Happy New Year!
Every year on the first Sunday of Advent the church begins a new year of grace; gospel scriptures for this year are mostly from Matthew.
Along with Luke and Mark, Matthew is one of the three synoptic gospels that view Jesus with a similar perspective, despite each one having a markedly different personality.
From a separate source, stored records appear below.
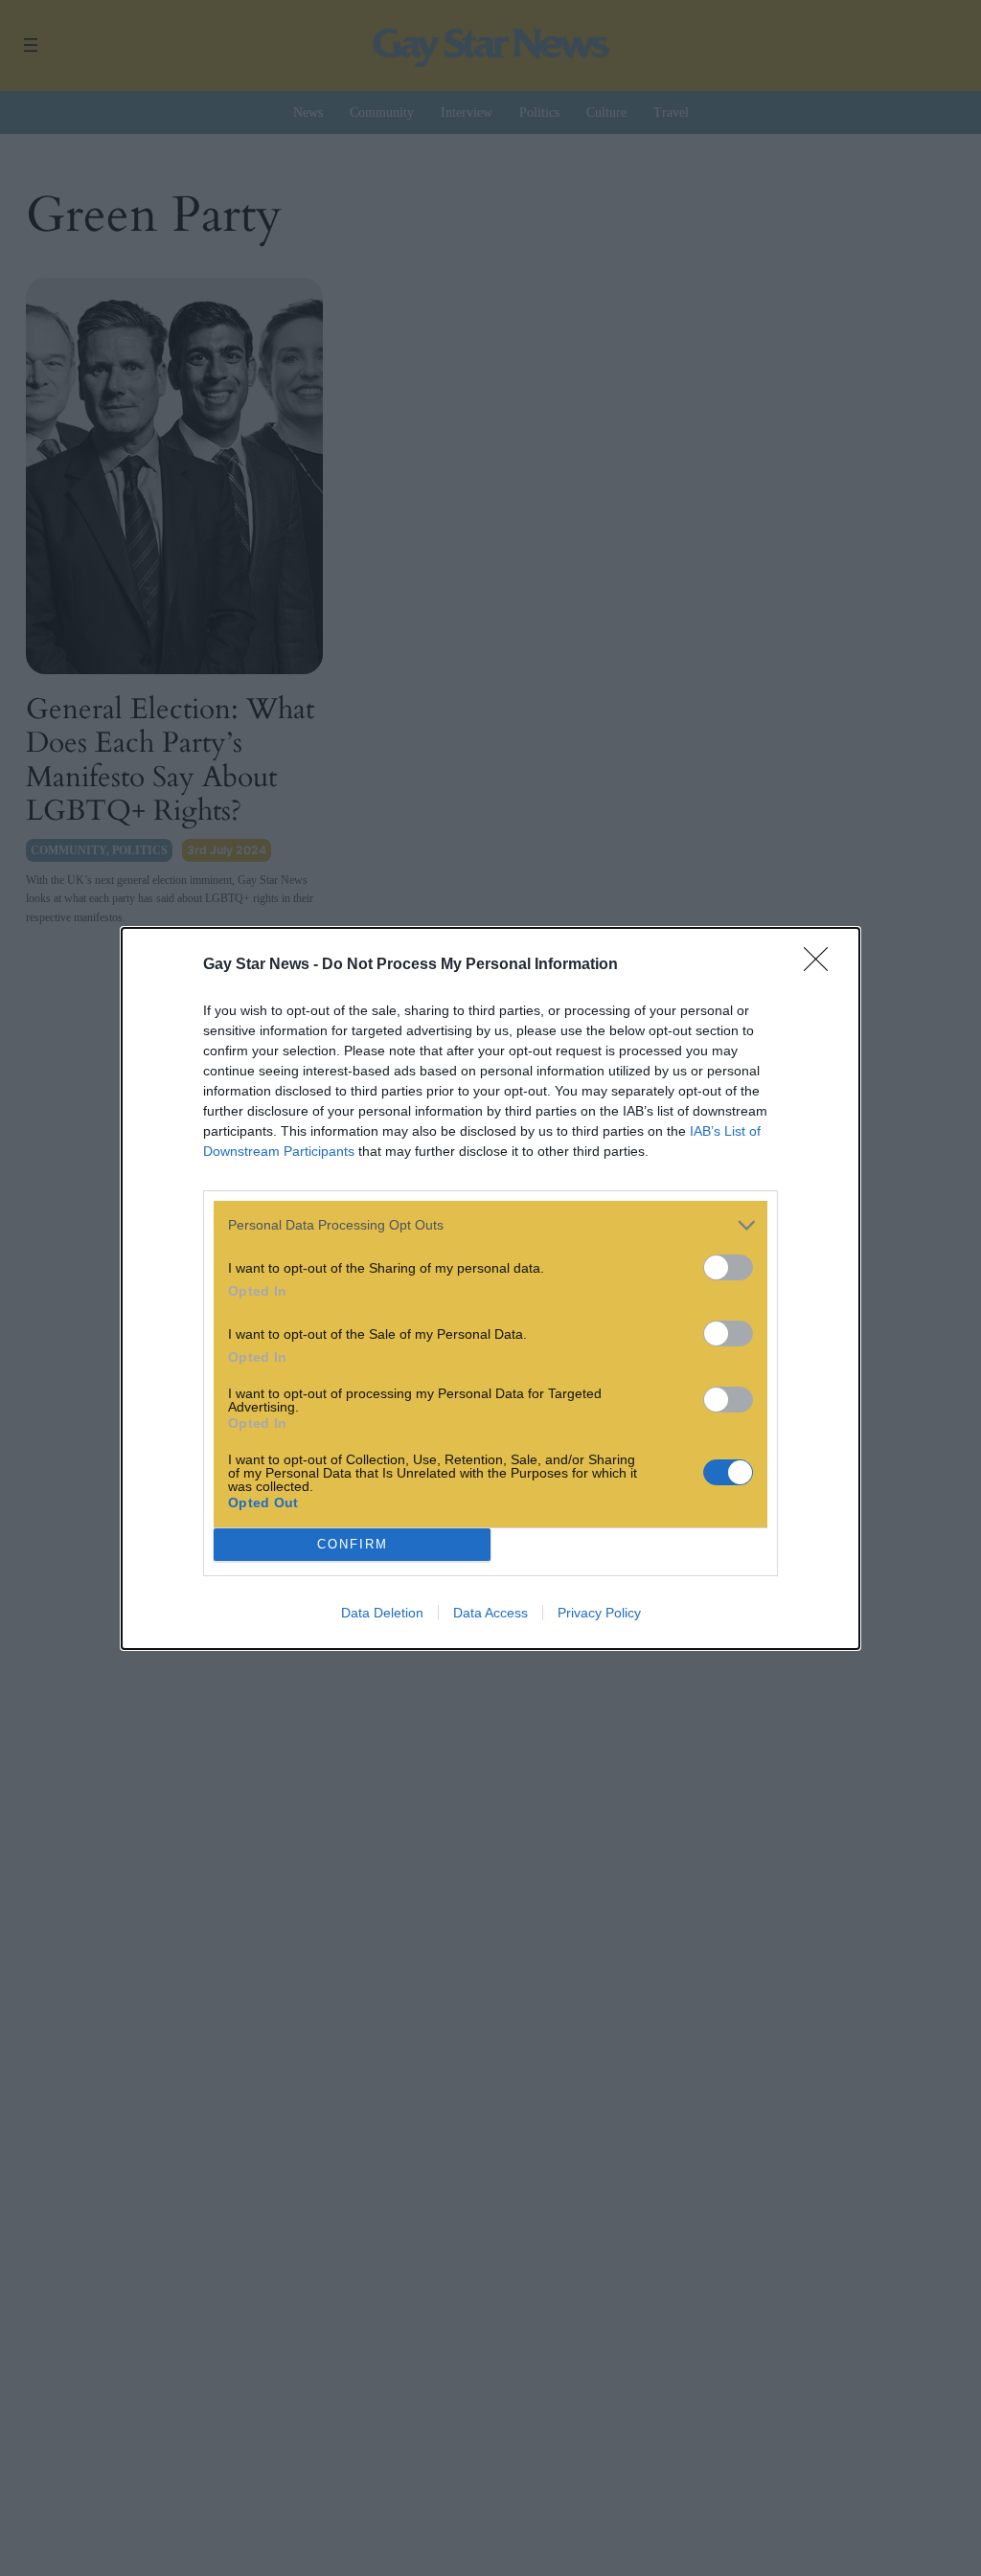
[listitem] (490, 1225)
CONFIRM (352, 1544)
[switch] (728, 1267)
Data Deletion (382, 1612)
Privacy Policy (599, 1612)
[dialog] (490, 1288)
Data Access (490, 1612)
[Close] (822, 965)
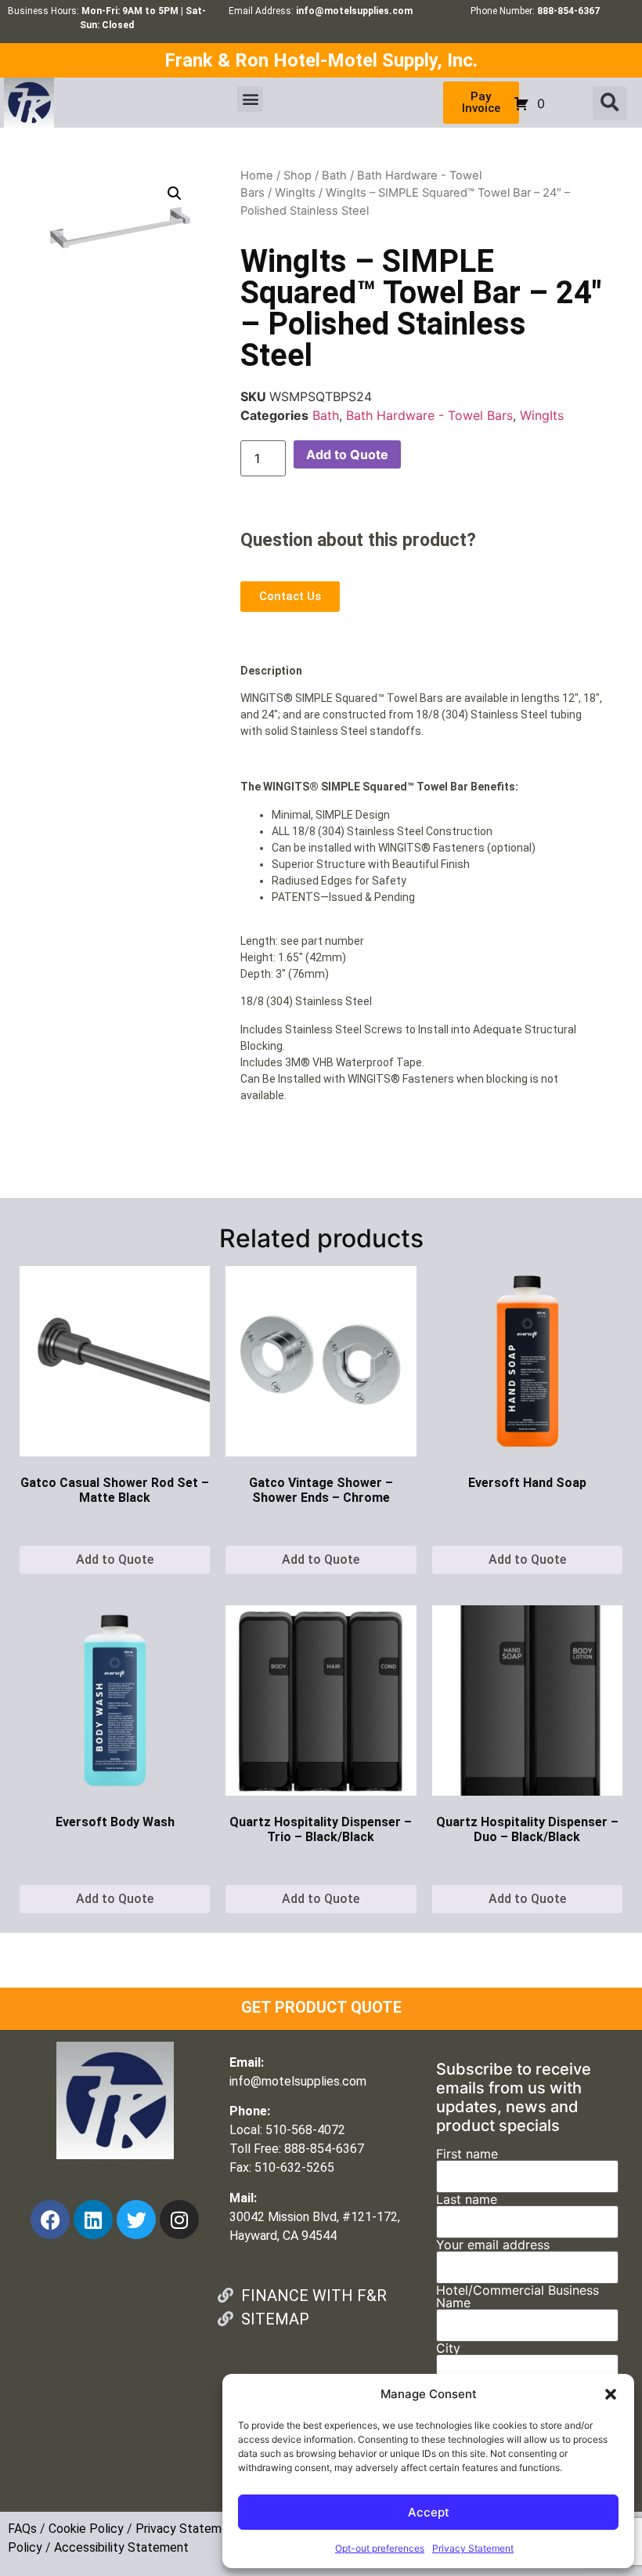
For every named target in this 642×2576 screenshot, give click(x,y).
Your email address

• syn=together, as in synthesis, synod, synagogue, synopsis, synergy, synonym, syntax
• optic=related to eyes or vision, as in optician, optical, optometrist, optimistic, optimum
I often refer to the gospel according to John that almost didn't make the canonical cut as the "outlier, rogue" gospel. Because Mark is so short, during his lectionary Year B we get a lot John interspersed. During the great 50 days of Easter, all three lectionary years feature John's gospel.
Date
circa 80 - 90
Author
No indication of "Matthew" as author until the second century, but for discussion purposes we can assume followers of the apostle and tax collector Matthew similar to the way we consider the gospel according to John authored by the community that surrounded John the beloved disciple.
Sources
Matthew contains 90% of the verses in Mark, the earliest canonical gospel. (Luke contains about 50% of Mark.) Matthew and Luke both contain parallel, sometimes identical passages not found in Mark. Scholars still speculate there might have been a no longer extant written collection of Jesus' sayings, sometimes referred to as "Q", from the first word of the German Quelle—river or source. Matthew's community may have had a third written "M" source.
Language
Semitic Greek, or possibly Aramaic, the vernacular Hebrew Jesus spoke. Not really certain.
Opening
Book of Beginnings, Book of Origins = biblios geneseos – Matthew presents a new Genesis, a New Creation as he tells the story of Jesus of Nazareth's birth, life, death, resurrection, and ascension.
Setting
Greek-speaking Jewish Christians in Antioch in Syria, where they first called Jesus' followers Christian – Acts 11:28. That particular Antioch's now part of present-day Turkey. There's also an Antioch, Ohio, USA.
World View – Content
• Salvation (integrity, wholeness, shalom) for all the world, for everyone everywhere
• Matthew never ever lets up on justice and righteousness.
• Kingdom of Heaven rather than Kingdom of God
• Concern about fulfilling Hebrew Bible prophecies and predictions
• New Abraham, New David
Matthew's genealogy goes back to Abraham, in whom all nations would be blessed. Matthew's Jesus is Son of Abraham, whose deep mercy and love bless all people everywhere. Matthew's Jesus is Son of David, not a temporary, short-term monarch like the old David, but this new David reigns forever, for all eternity, his love including and embracing all creation.
• Angel's visit to Jesus' stepfather Joseph; Joseph's dream to flee to Egypt. (Luke tells us more about Mary.)
• Visit of the Magi at Epiphany – ethnic foreigners from a different religion reveal God for the world. Scripture does not say how many kings there were, but tradition has it at three because the text lists three gifts.
• New Moses
Flight into Egypt – Jesus as refugee
New Exodus with Jesus as freedom-giver, liberator
Five discourses that parallel the Torah/Pentateuch or Five Books of Moses. The gospel as a new Torah. Sermon on the Mount explicates existing ten commandments/ten words God gave the people through Moses at Mount Sinai
• As with Luke, some parables are unique to Matthew:
• weeds among the tares of wheatThe only gospel that uses the word "ecclesia," and brings us some ecclesiology related to church order and structure. Ecclesia is the Roman city council, New England town meeting. Ecclesiastical is the word about the church.
• the treasure
• the pearl
• the net
• the unforgiving servant
• the laborers in the vineyard
• the two sons
• the ten virgins
Before Jesus' resurrection Matthew calls God's people "Israelites"; after the resurrection he calls them Jews.